Compared with peridotites, serpentinites have a
weaker rheology (Reinen et al., 1994; Escartı́n et al.,
1997), and distinct magnetic properties (Toft et al., 1990;
Oufi et al., 2002). Serpentinization reactions may be
accompanied by 30% volume increase (Hostetler
et al., 1966; Coleman, 1971; O’Hanley, 1992) and result
in a significant decrease in density and seismic velocities (Christensen, 1972; Miller & Christensen, 1997).

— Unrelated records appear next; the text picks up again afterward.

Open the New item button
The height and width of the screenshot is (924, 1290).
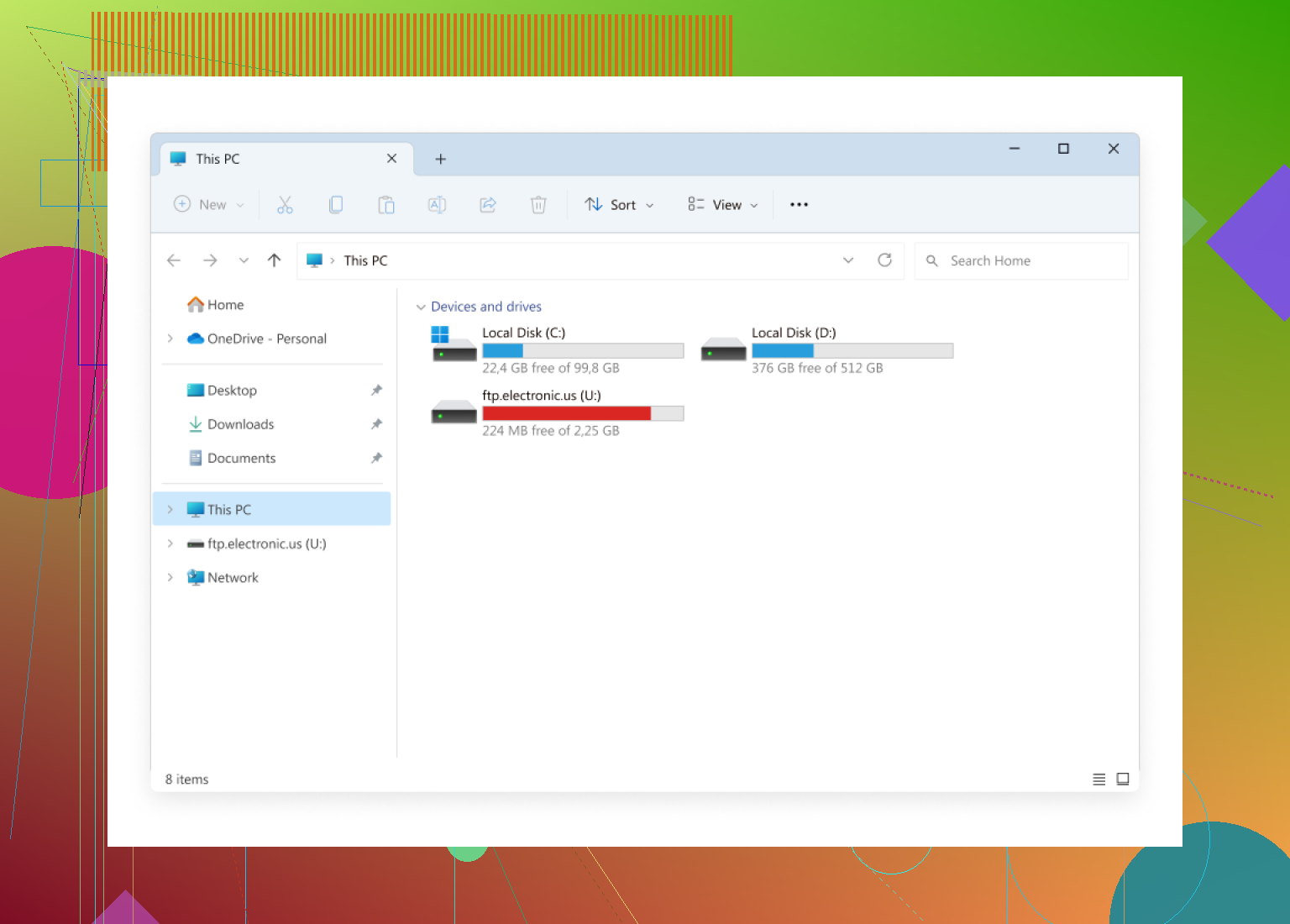208,205
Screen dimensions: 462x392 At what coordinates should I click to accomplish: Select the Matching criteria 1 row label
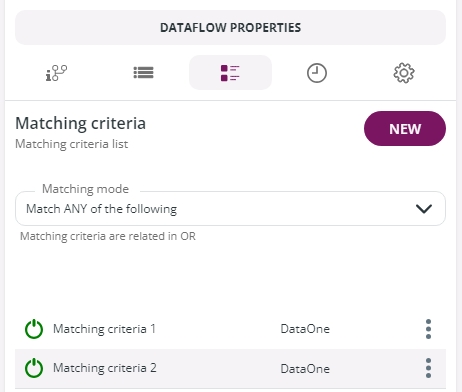[x=104, y=329]
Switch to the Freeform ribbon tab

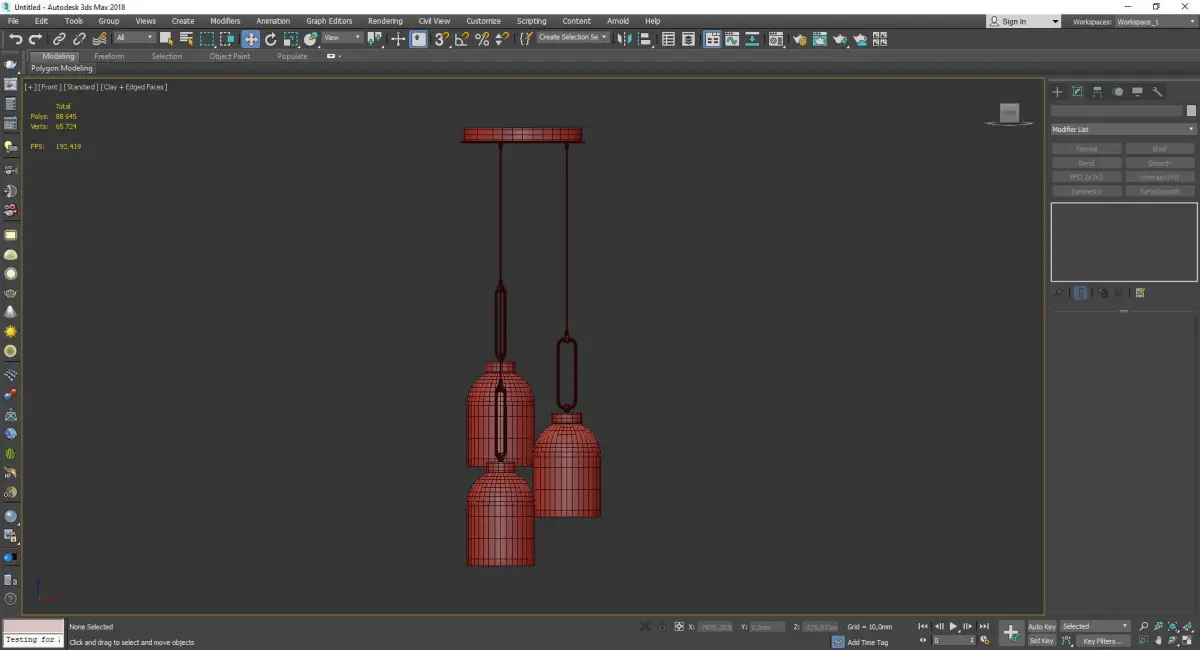[x=109, y=56]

Serpentinization reactions are exothermic and may fuel
low-temperature hydrothermal circulation (Kelley et al.,
2001; Lowell & Rona, 2002; Früh-Green et al., 2003;
Allen & Seyfried, 2004). Although serpentinization reactions are commonly described as isochemical with respect to major elements (Coleman & Keith, 1971), they
release significant amounts of H2 into the water column
(e.g. Charlou et al., 2002), possibly feeding microbial
ecosystems on the seafloor (Shock & Holland, 2004).

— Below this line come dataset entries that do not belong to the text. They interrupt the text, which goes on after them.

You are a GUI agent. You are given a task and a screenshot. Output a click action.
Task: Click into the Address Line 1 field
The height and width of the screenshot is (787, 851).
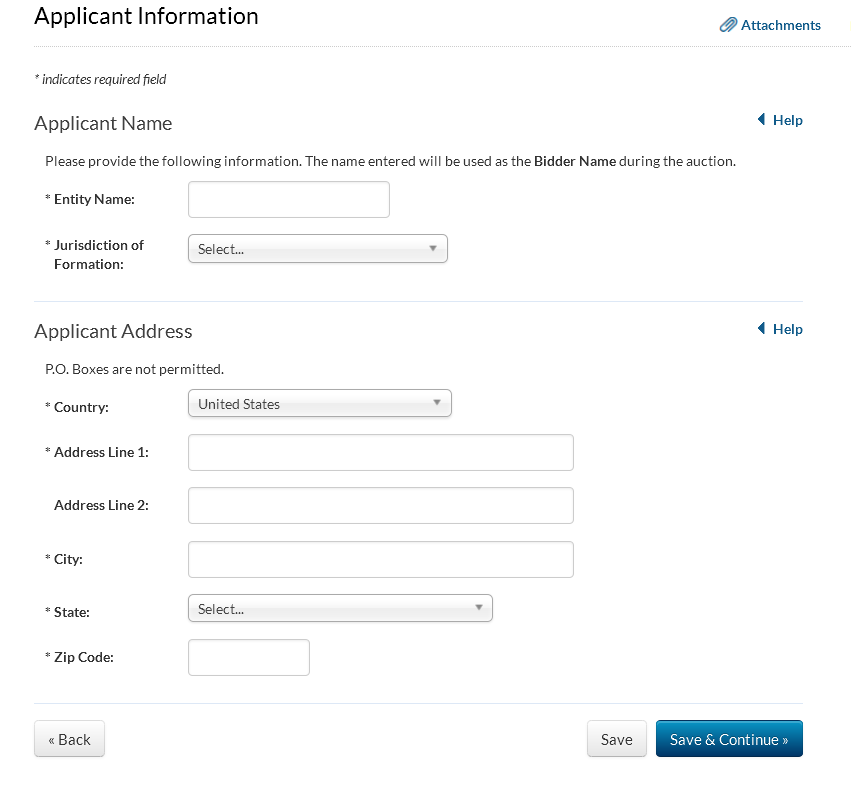tap(380, 452)
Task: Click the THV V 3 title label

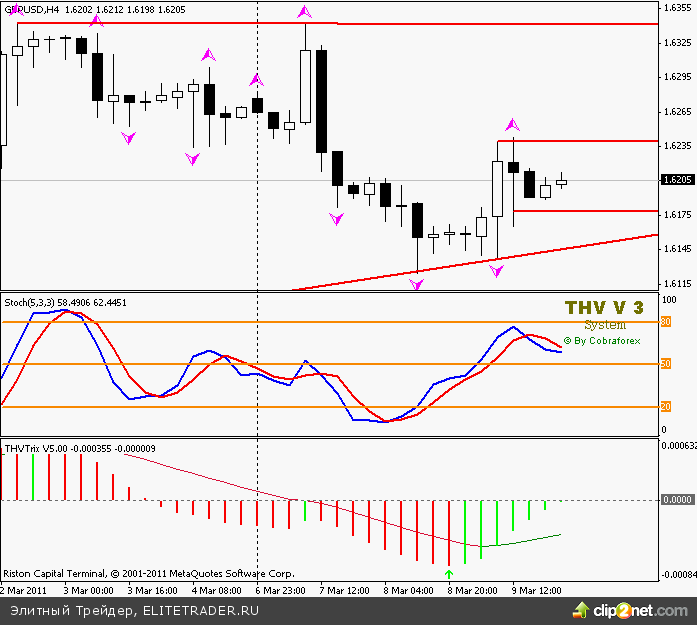Action: (604, 307)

Serpentine minerals also incorporate fluid-mobile trace
elements that are derived from seawater (e.g. B, Li, C;
Bonatti et al., 1984; Decitre et al., 2002; Früh-Green
et al., 2004; Boschi et al., 2008; Delacour et al., 2008b;
Vils et al., 2008) and from prior mineral leaching by the
serpentinizing fluids [e.g. S, As, Sb, light rare earth
elements (LREE); Alt & Shanks, 2003; Paulick et al.,
2006]. These elements are stored in the serpentinized
portion of the oceanic lithosphere and recycled into the
mantle at subduction zones (Vils et al., 2008;
Deschamps et al., 2010, 2013).
Fluid–rock interactions leading to serpentinization
have been studied using both petrological investigations on serpentinized peridotite samples (Früh-Green
et al., 1996; Agrinier & Cannat, 1997; Bach et al., 2004;
Boschi et al., 2006; Paulick et al., 2006) and analyses of
fluids escaping from ultramafic-hosted hydrothermal
vents (Kelley et al., 2001, 2005; Douville et al., 2002;
Schmidt et al., 2007), with contributions from experimental and theoretical works (e.g. Wetzel & Shock,
2000; Allen & Seyfried, 2003; Foustoukos et al., 2008).
Altogether, these studies show that serpentinization reactions may occur under variable conditions (temperature, pH, redox, silica activity) and that prior
interactions with magmatic lithologies may modify the
temperature and the composition of the serpentinizing
Journal of Petrology, 2015, Vol. 56, No. 4
fluids. End-member hydrothermal fluids venting at
ultramafic-hosted black-smoker type vents result
from interactions with hot magmatic rocks and are
high-temperature (365 C), low-pH and Si-rich (Douville
et al., 2002; Schmidt et al., 2007; Seyfried et al., 2007,
2011). So far, end-member mid-ocean ridge hydro (...truncated)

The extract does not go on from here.